Peak oil notes - November 24
Developments this week
With increasing violence and tensions spreading across the Middle East, and with deepening economic problems across most OECD countries and even China, oil prices are caught between two opposing forces. Thus far this week there has been little change in NY oil with prices oscillating around $97 a barrel and closing on a weak note Wednesday at $96.17. In London where traders are closer to the Eurozone crisis, oil has been trading around $107 a barrel, $8 below the recent high of $115 set in early November.
The weekly US stocks report once again showed what has become something of a pattern of late. Crude inventories down -- this time by 6.2 million barrels; gasoline inventories up – by 4.5 million barrels; and distillate inventories down by 800,000 barrels. While total oil consumption in the US during the last four weeks has been running a tad below last year, gasoline consumption is down by 4 percent but distillate and jet fuel consumption are up by 5.7 and 3.4 percent respectively.
Evidence continues to accumulate that 2012 will be a bad year for the global economy. The US seems unable to make any progress on settling its debt crisis and evidence continues to grow that an economic recovery will not happen. In Europe the problems of Greece and Italy are spreading to other Eurozone members including France and even Germany. Forecasts of an EU recession just ahead abound. Even the Chinese, who are supposed to grow their GDP by 8.5 percent next year, are starting to report economic troubles. All this seems to be saying that the official forecasts of increasing demand for oil next year may not happen.
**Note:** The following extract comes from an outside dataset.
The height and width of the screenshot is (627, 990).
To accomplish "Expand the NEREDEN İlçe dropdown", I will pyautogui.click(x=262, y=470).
The move by the Western powers to sanction Iran for its refusal to be more open about its nuclear programs is picking up steam. The US, UK, Canada, and several EU countries are targeting Iran’s central bank and oil industry in an effort to bring so much pressure on Tehran that it will eventually change its ways – or its government. As long as Russia and China continue to back Tehran, at least at the UN, this could be a long, drawn out process. The danger of course is that the new sanctions will actually keep some Iranian oil from reaching markets in which case prices could be higher. There is also room for hostilities to emerge from miscalculations in this situation, in which case oil prices would likely be a lot higher.
The Saudis formalized this week something they have been saying for a long time. The Kingdom is slowing its investment programs and will not attempt to raise its production capacity to the fabled 15 million b/d by the end of the decade. Riyadh says that there is no longer any need to increase its capacity further as there will be sufficient tight oil produced from shale deposits in coming years to cover increasing demand. Some observers, however, believe that the Saudis will have trouble producing 10 million b/d in coming years as their older fields are depleted and it will take all the investment they can muster just to stay even.
Other observers note that the Saudis’ main policy objective is to retain power for the royal family in the midst of popular uprisings all aroaround them. To accomplish this will take large increases in social programs in coming years.